Investigating -1 PRF in Coronaviruses
Overview. Coronaviruses are positive-strand RNA viruses that represent a significant threat to public health because they have pandemic potential. Antiviral therapies that stop viral replication are key to limiting viral transmission and disease. Steps in the viral life cycle that are both unique to the virus and critical to viral replication represent good antiviral targets. During an early step in the coronavirus life cycle, the RNA genome is translated to produce viral polyproteins. A subset of these proteins, including the RNA dependent RNA polymerase (RdRp), are synthesized by way of a -1 PRF (Figure 5A). This translational event is critical to the coronavirus life cycle because this is how the main replicative enzyme for the virus, the RdRp, is synthesized. Previous research on the SARS coronavirus revealed that altering its -1 PRF efficiency drastically reduced viral replication, suggesting this step is a viable antiviral target.
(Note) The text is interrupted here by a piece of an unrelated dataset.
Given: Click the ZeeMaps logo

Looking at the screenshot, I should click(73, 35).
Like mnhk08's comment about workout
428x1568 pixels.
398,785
Given that coronavirus frameshift sites are highly-conserved in both sequence and structure, antiviral treatments that target frameshift sites are not likely to readily select for viable drug-resistant virus isolates. Research on -1 PRF in coronaviruses will be important to future drug development efforts targeting this step in the viral life cycle.
Relevant publications: we just started this research in June, 2020, and thus, don’t have any publications to share just yet.